March means March Madness in college basketball, where many across the nation fill out their bracket to determine which one of 64 to 68 teams will win the national title. A lot of statistics and data mining is used to predict which team will win six (or seven) straight single-elimination games, considering the following questions. How many number one seeded teams will reach the Final Four and which teams? Will some low-seeded "Cinderella" teams reach the Sweet Sixteen or even the Elite Eight? It's a tough process!
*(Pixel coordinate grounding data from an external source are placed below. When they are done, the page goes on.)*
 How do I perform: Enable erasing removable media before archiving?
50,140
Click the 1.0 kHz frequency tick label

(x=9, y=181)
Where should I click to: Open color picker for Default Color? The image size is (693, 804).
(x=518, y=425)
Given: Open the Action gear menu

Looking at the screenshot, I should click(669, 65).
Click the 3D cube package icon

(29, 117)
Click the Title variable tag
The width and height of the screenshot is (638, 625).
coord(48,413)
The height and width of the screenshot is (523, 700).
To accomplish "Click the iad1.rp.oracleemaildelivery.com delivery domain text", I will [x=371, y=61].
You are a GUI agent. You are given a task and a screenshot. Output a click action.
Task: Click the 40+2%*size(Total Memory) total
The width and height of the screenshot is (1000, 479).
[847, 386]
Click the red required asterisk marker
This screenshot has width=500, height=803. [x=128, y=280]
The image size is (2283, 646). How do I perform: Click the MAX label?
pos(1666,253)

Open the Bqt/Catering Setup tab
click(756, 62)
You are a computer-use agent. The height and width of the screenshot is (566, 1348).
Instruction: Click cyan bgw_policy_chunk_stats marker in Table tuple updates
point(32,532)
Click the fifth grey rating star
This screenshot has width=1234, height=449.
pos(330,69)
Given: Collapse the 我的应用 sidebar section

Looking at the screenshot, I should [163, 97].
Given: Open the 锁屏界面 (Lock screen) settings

This year's Men's Tournament had several surprises. Despite one of my Final Four teams in #2-seed Missouri losing in the first round, I correctly predicted the other three in Kentucky, Ohio State, and Kansas... including the national champion in Kentucky!
Bracket of Integrity : TwitPic | ESPN
Men's 2012 Tournament Bracket: ESPN | NCAA
Women's 2012 Tournament Bracket: ESPN | NCAA
But that doesn't end there...
Businesses of all sorts create their own brackets as a means of promotion for fans to vote for the best of something. It could be the best album, best food, best sports team, best anything. I've been tweeting several of these brackets I found over the past month (plus some thoughts on possible brackets), and here they are in summary.
WDRV 97.1FM in Chicago is a radio station dedicated to classic rock. On their website, they created an "Album Madness" bracket of 64 classic rock albums (randomly seeded) and asked listeners and fans to vote on each match-up daily. I created my own bracket which had Fleetwood Mac's Rumours, The Beatles' Abbey Road, Led Zeppelin's IV, and Pink Floyd's Dark Side of the Moon as my Final Four and Dark Side of the Moon besting Abbey Road in the Finals. Sure enough, two iconic Beatles albums made the Finals, Sgt. Pepper besting Abbey Road.
My Bracket: TwitPic
WDRV Results: WDRV | TwitPic
NFL.com created a bracket with the best 64 teams of all-time of the Super Bowl Era. The result after fan voting was deeming the 1976 Oakland Raiders team the best team in the history of the NFL (by a small margin).
NFL Bracketology: Website
The five city-specific websites of ESPN.com each have their own brackets for "Most Beloved" and "Public Enemy No.1" people in sports. As a result of fan voting, former Bulls legend Michael Jordan was voted the "Most Beloved" in Chicago over Walter Payton.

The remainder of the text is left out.